I was in my seventh year (1970) and just in infant's school when my class did a project on the great maritime explorer and adventurer Thor Heyerdahl.
He had just completed another epic sea journey in little more than a buoyant mud hut called Ra following on from his perhaps even more epic sea journey on his Kon Tiki raft in the late 1940's.
There was a lot for us young children to learn about the actual boat, how he survived the months at sea, the practicalities of eating, getting fresh water and of course, of great interest to developing minds - how he went to the toilet.
We made models of vessels that we would hope, ourselves, to sail around the great oceans aboard but our resources of loo rolls, milk cartons and margarine containers did have severe creative limitations.
What I do not remember being told about and I realise this only now in my 51st year was Heyerdahl's recording of his shock and dismay at the amount of pollution that he came across every day of his journey.
He had seen early signs of the use of the oceans as a dumping ground on his first rafting but the increase in waste and debris over the ensuing 20 to 25 years he found heartbreaking.
So how bad is the problem now, another near half century on?
Current estimates are that the amount of plastic found in the world's oceans is around 8.8 million tons.
An aid to assist in visualising this figure is that it would translate into five carrier bags full of the stuff for every foot of the whole of the earth's coastline.
Most of the debris consists not of obvious bulky items of bottles, containers, packaging, wrappers, etc but of small plastic particles averaging 5mm x 5mm x 1mm which are suspended at or just below the surface.
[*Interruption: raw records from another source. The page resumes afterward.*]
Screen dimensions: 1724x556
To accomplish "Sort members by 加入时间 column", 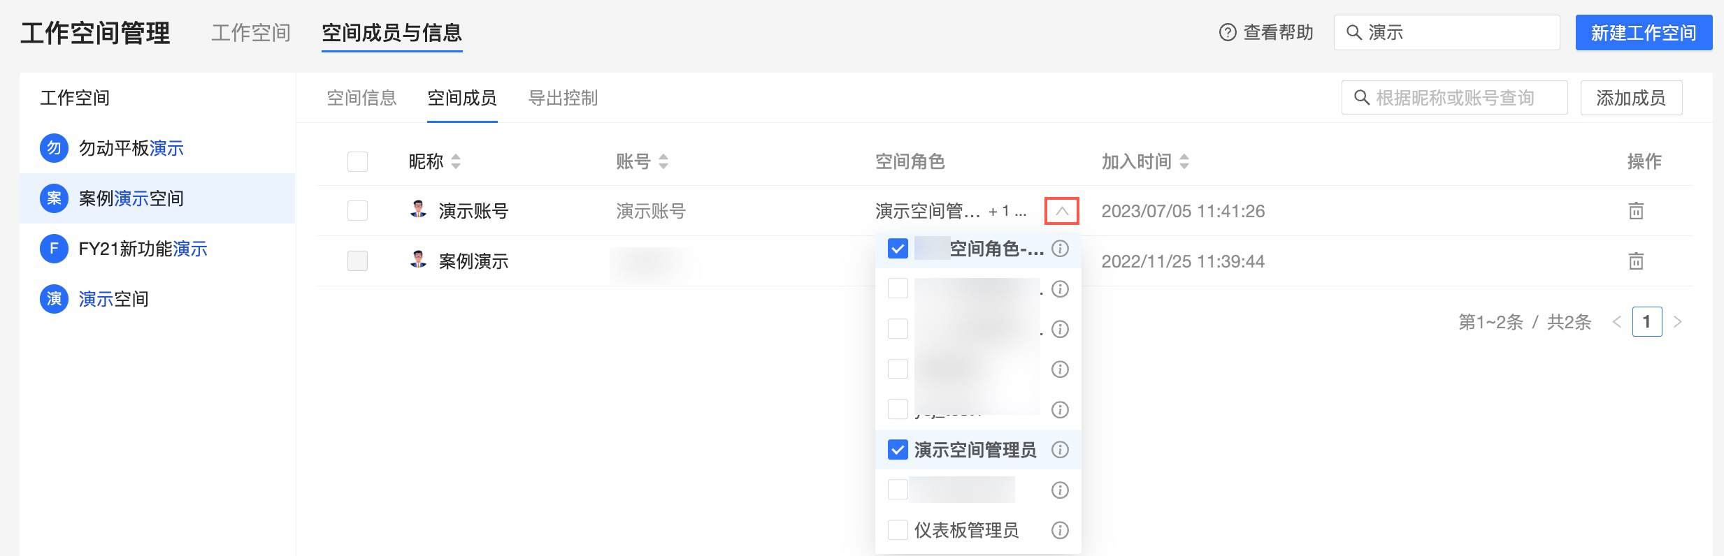I will (x=1184, y=162).
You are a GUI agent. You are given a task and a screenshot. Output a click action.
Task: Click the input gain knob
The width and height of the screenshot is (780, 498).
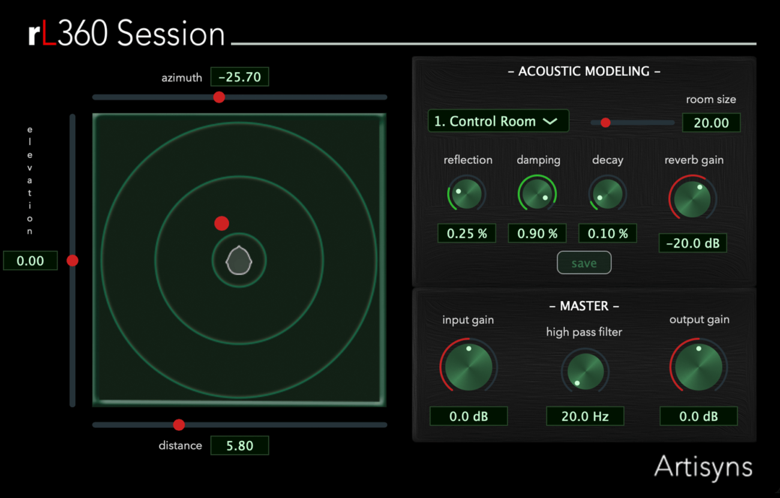pos(468,366)
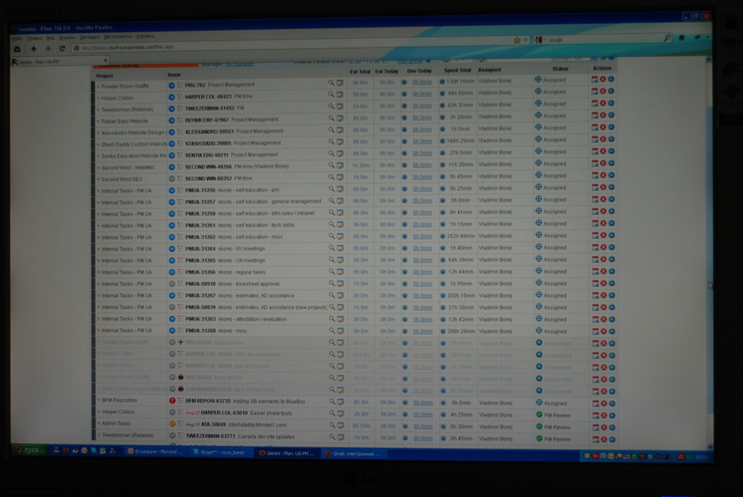This screenshot has height=497, width=743.
Task: Click red alert icon beside BFM REPOSI-63735
Action: click(172, 400)
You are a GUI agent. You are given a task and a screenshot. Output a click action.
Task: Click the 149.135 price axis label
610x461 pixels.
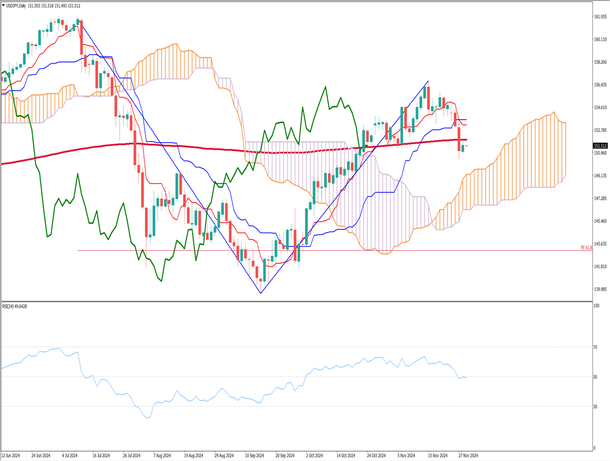[x=600, y=176]
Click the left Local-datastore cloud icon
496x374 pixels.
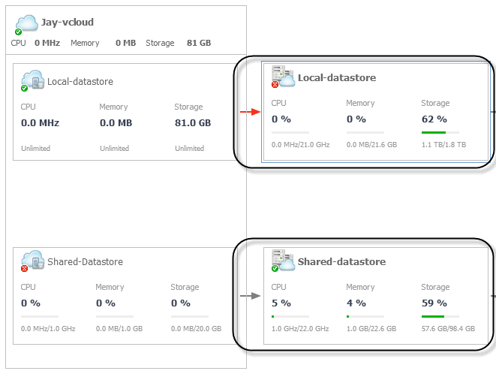(33, 80)
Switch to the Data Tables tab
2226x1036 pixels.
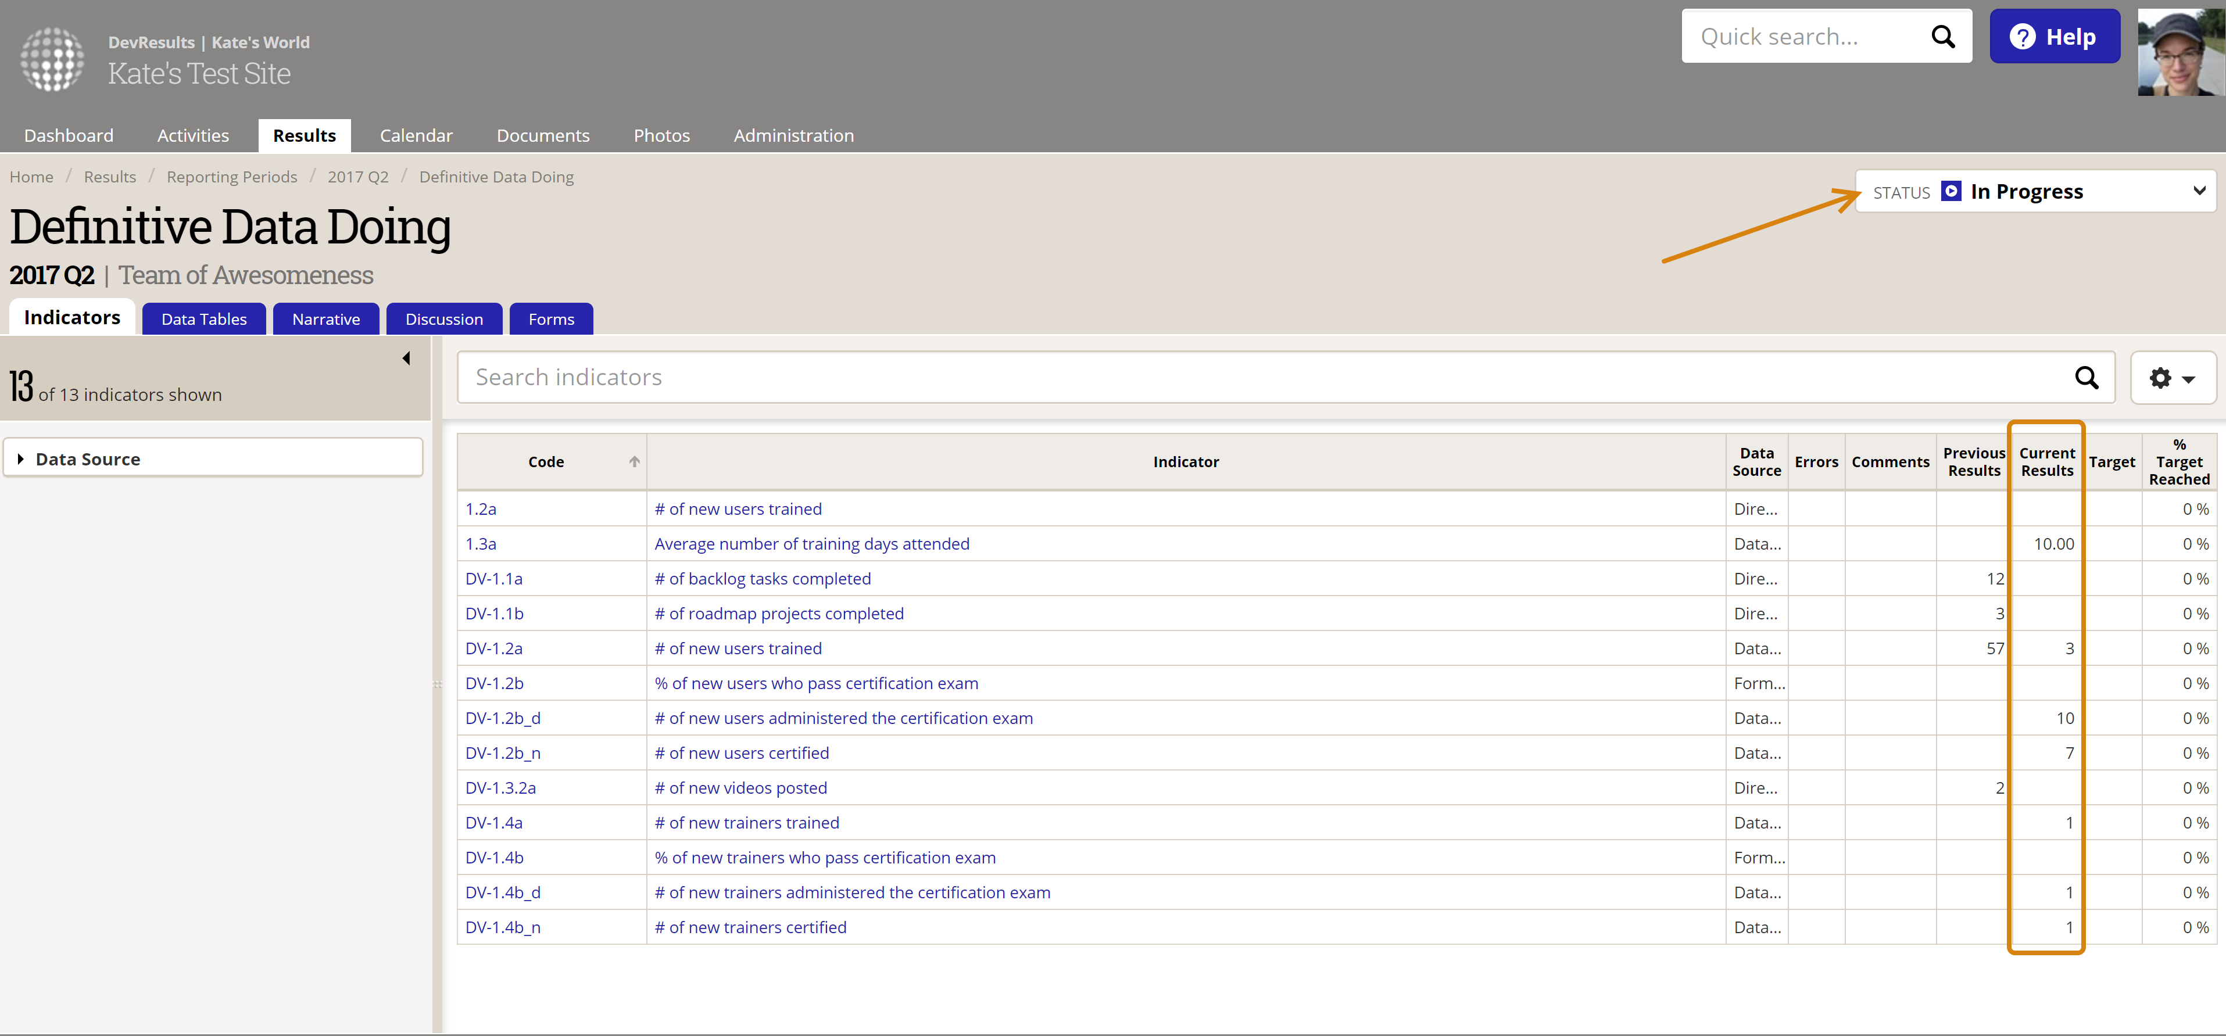pyautogui.click(x=204, y=319)
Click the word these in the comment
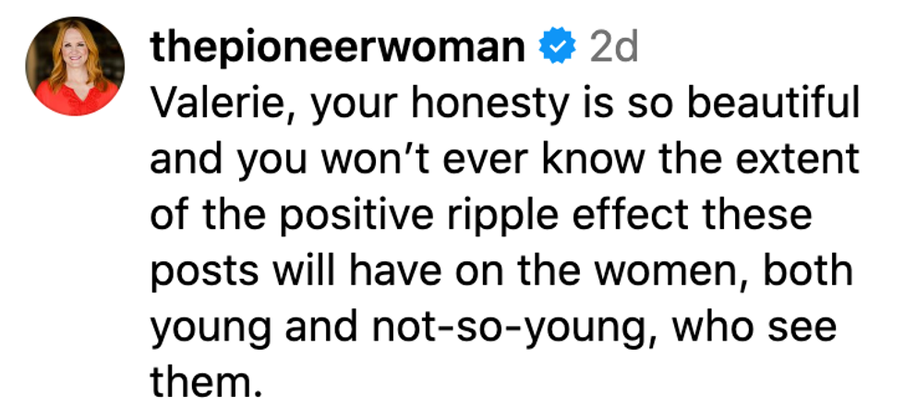Viewport: 905px width, 420px height. tap(754, 217)
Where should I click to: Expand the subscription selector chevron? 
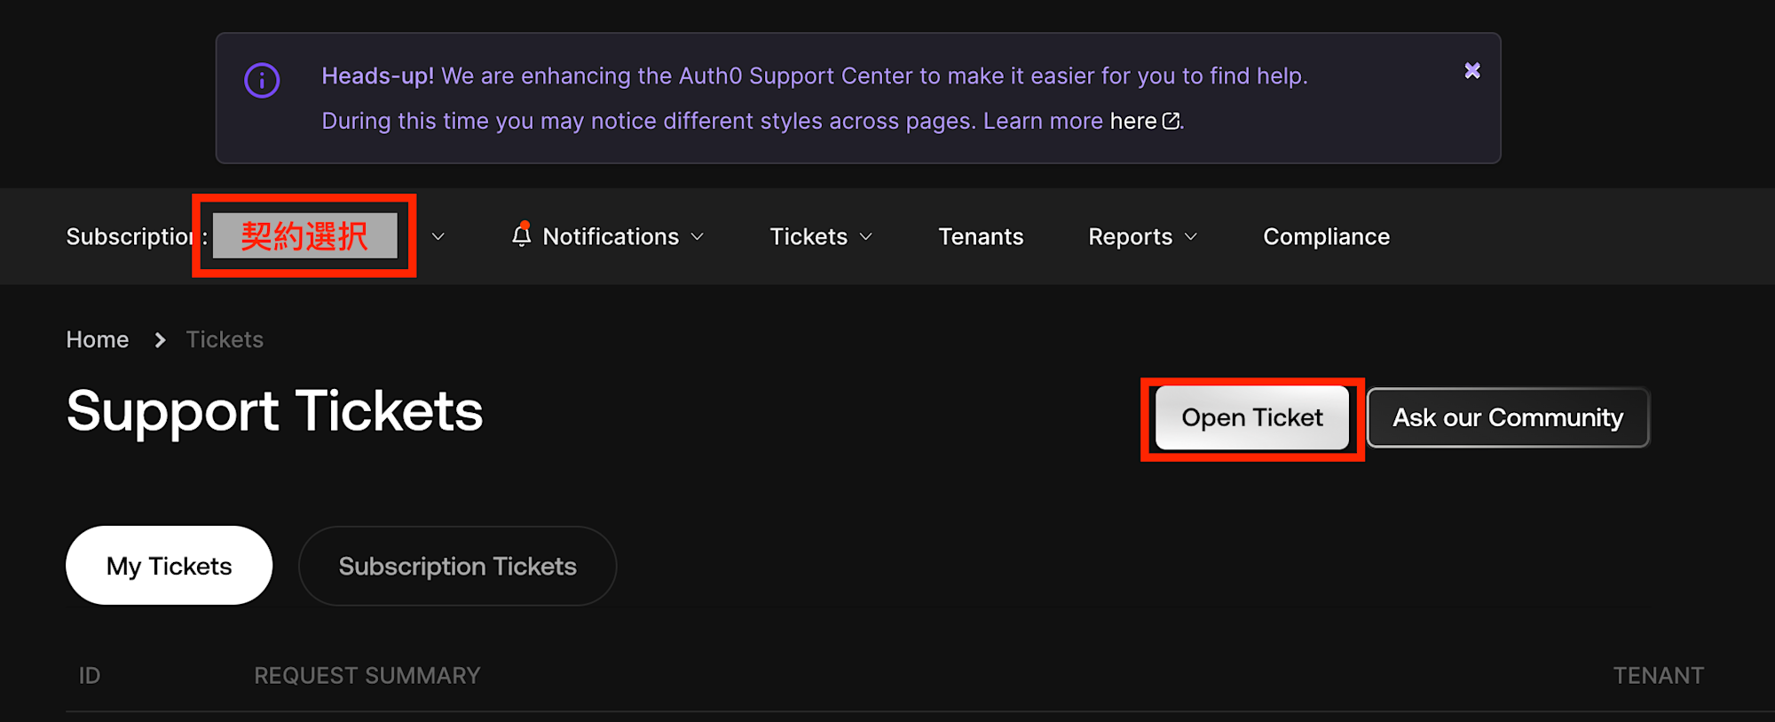[x=438, y=237]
The problem is lurking there but is impossible to detect by aircraft or satellite and may not be detectable even by boaters or divers amongst it.
The particles in being light are very mobile and become trapped and re-circulated in the main currents of the great oceans.
There are garbage patches in the Pacific, Indian Ocean and North Atlantic with not only pelagic plastics but chemical sludge and other pollutants.
The size of the Pacific Garbage Patch is unknown but has been estimated from sampling from 270,000 square miles (the size of Texas) to more than 5,800,000 square miles which is, staggeringly, twice the size of the continental United States.
In 2009 an Oceanography Vessel found that plastic debris was present in 100 consecutive samples taken at various depths and using different net sizes along a 1700 mile trawl through the Garbage Patch.
Unlike organic debris which biodegrades the plastic tends to disintegrate into ever smaller pieces while remaining a polymer. As the flotsam photodegrades yet smaller and smaller it forms a concentrated soup near the ocean surface and is readily ingested by aquatic organisms. It is not far from this point to a risk of the plastic entering the human food chain.
Those plastics which do decompose are not the end of the problem as toxic chemicals are released including PCB's and derivatives of polystyrene. In many of the sampled areas the overall concentration of plastics was found to be seven times greater than natural zooplankton.
Concerns have been expressed that the layer of pollution prevents light reaching into the oceans and the debris is also able to absorb toxins with potential to poison anything that eats it.
A clean-up coalition was formed in 2008 in the Pacific Region to try to identify methods to safely remove plastic and persistent organic pollutants. Commercial scale collection and recycling is an option and research has been undertaken on the potential to use the surface currents to let the debris drift to specifically designed points thereby keeping running costs at virtually zero but with efficiencies making for good projections of profitability from such an operation.
On a very small scale but actually up and running is the crafting of a soap dish made from recycled ocean plastic from beaches in Hawaii. Artist Groups use trash from the Garbage Patch to create clothing coining the new term of trashion.
The emphasis has tended to be on trying to cope with current concentrations of rubbish but active sources of the problem are well known around the Pacific Basin and where the other gyres of marine debris are to be found.
The majority of the plastic comes from five countries, China, Indonesia, Sri Lanka, The Phillipines and Vietnam. These nations appear to lack any real concerted waste management programmes resulting in resorting to disposal into the sea. The United States are an example of a country with a defined environmental policy and although not at all squeaky clean in contributing 77,000 tonnes (compared with 2.4 million tons from China) it is equally shocking that this is thought to mainly come from littering.
I conclude with recollections of my school project on Thor Heyedahl way back in 1970.
We as innocent children were not to know or appreciate then what we were, as part of the human race, storing up in terms of environmental impact and ecological hazard. Pollution and Climate change were not prominent in our infantile studies or to be honest of any interest or concern whatsover. We were far more fascinated and enthralled by trying to imagine drifting about on a raft and all adventurous things like that.